[start Given data]
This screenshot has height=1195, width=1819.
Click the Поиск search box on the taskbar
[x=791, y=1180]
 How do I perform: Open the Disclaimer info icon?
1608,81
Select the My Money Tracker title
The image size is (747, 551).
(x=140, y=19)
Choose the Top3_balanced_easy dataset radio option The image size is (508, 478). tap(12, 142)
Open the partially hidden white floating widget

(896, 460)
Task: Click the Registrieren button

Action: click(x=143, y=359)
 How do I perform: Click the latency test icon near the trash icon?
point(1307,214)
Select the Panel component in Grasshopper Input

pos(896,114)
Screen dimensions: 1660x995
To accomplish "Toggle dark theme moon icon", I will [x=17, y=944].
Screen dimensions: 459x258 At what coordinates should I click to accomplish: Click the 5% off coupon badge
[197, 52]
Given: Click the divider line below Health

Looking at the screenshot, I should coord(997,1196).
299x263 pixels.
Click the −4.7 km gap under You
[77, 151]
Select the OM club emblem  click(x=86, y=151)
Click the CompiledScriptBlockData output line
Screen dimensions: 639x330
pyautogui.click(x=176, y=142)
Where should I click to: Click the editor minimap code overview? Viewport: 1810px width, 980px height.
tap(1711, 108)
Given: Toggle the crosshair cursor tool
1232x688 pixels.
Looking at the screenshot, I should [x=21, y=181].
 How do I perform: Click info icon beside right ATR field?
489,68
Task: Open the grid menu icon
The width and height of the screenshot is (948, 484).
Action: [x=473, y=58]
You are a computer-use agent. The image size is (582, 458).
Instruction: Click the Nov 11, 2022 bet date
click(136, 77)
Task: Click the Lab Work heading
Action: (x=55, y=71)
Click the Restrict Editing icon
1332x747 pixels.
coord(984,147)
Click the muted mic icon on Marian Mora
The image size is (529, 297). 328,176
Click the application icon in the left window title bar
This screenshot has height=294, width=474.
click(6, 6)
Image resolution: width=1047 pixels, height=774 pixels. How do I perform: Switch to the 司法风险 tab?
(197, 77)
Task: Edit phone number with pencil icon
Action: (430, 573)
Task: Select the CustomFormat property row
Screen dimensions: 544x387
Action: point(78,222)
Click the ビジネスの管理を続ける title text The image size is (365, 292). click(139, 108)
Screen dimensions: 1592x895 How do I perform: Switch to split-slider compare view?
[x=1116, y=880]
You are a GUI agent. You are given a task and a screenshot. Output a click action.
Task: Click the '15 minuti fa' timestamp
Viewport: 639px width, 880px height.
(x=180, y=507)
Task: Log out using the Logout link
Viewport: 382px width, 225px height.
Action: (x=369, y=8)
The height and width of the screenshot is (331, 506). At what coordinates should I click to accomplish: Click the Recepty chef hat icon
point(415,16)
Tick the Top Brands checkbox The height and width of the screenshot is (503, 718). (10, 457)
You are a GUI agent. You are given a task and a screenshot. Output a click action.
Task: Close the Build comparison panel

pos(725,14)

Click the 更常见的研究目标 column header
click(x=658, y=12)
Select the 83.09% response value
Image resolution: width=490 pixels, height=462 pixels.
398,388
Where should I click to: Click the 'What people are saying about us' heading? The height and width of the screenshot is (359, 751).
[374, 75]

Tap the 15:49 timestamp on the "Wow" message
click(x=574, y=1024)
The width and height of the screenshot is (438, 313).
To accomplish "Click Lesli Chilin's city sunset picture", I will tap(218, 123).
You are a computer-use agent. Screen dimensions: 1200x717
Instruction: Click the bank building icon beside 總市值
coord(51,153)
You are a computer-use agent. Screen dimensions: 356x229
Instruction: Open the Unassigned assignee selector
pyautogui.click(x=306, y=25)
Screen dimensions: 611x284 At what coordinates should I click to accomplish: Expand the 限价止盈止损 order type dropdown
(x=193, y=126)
[end Given data]
(Problem details): Swap every "Instruction" in the records above for "Command" and write all the records out again, leaving everything else the same.

(Full solution):
This screenshot has height=1195, width=1819.
Click the Поиск search box on the taskbar
[x=791, y=1180]
 How do I perform: Open the Disclaimer info icon?
1608,81
Select the My Money Tracker title
The image size is (747, 551).
(x=140, y=19)
Choose the Top3_balanced_easy dataset radio option The image size is (508, 478). tap(12, 142)
Open the partially hidden white floating widget

(896, 460)
Task: Click the Registrieren button

Action: click(x=143, y=359)
 How do I perform: Click the latency test icon near the trash icon?
point(1307,214)
Select the Panel component in Grasshopper Input

pos(896,114)
Screen dimensions: 1660x995
To accomplish "Toggle dark theme moon icon", I will [x=17, y=944].
Screen dimensions: 459x258 At what coordinates should I click to accomplish: Click the 5% off coupon badge
[197, 52]
Given: Click the divider line below Health

Looking at the screenshot, I should coord(997,1196).
299x263 pixels.
Click the −4.7 km gap under You
[77, 151]
Select the OM club emblem  click(x=86, y=151)
Click the CompiledScriptBlockData output line
Screen dimensions: 639x330
pyautogui.click(x=176, y=142)
Where should I click to: Click the editor minimap code overview? Viewport: 1810px width, 980px height.
tap(1711, 108)
Given: Toggle the crosshair cursor tool
1232x688 pixels.
Looking at the screenshot, I should [x=21, y=181].
 How do I perform: Click info icon beside right ATR field?
489,68
Task: Open the grid menu icon
The width and height of the screenshot is (948, 484).
Action: [x=473, y=58]
You are a computer-use agent. The image size is (582, 458).
Command: Click the Nov 11, 2022 bet date
click(136, 77)
Task: Click the Lab Work heading
Action: (x=55, y=71)
Click the Restrict Editing icon
1332x747 pixels.
coord(984,147)
Click the muted mic icon on Marian Mora
The image size is (529, 297). 328,176
Click the application icon in the left window title bar
This screenshot has height=294, width=474.
click(6, 6)
Image resolution: width=1047 pixels, height=774 pixels. How do I perform: Switch to the 司法风险 tab?
(197, 77)
Task: Edit phone number with pencil icon
Action: (430, 573)
Task: Select the CustomFormat property row
Screen dimensions: 544x387
Action: point(78,222)
Click the ビジネスの管理を続ける title text The image size is (365, 292). click(139, 108)
Screen dimensions: 1592x895 How do I perform: Switch to split-slider compare view?
[x=1116, y=880]
You are a GUI agent. You are given a task and a screenshot. Output a click action.
Task: Click the '15 minuti fa' timestamp
Viewport: 639px width, 880px height.
(x=180, y=507)
Task: Log out using the Logout link
Viewport: 382px width, 225px height.
Action: (x=369, y=8)
The height and width of the screenshot is (331, 506). At what coordinates should I click to accomplish: Click the Recepty chef hat icon
point(415,16)
Tick the Top Brands checkbox The height and width of the screenshot is (503, 718). (10, 457)
You are a GUI agent. You are given a task and a screenshot. Output a click action.
Task: Close the Build comparison panel

pos(725,14)

Click the 更常见的研究目标 column header
click(x=658, y=12)
Select the 83.09% response value
Image resolution: width=490 pixels, height=462 pixels.
398,388
Where should I click to: Click the 'What people are saying about us' heading? The height and width of the screenshot is (359, 751).
[374, 75]

Tap the 15:49 timestamp on the "Wow" message
click(x=574, y=1024)
The width and height of the screenshot is (438, 313).
To accomplish "Click Lesli Chilin's city sunset picture", I will tap(218, 123).
You are a computer-use agent. Screen dimensions: 1200x717
Command: Click the bank building icon beside 總市值
coord(51,153)
You are a computer-use agent. Screen dimensions: 356x229
Command: Open the Unassigned assignee selector
pyautogui.click(x=306, y=25)
Screen dimensions: 611x284 At what coordinates should I click to accomplish: Expand the 限价止盈止损 order type dropdown
(x=193, y=126)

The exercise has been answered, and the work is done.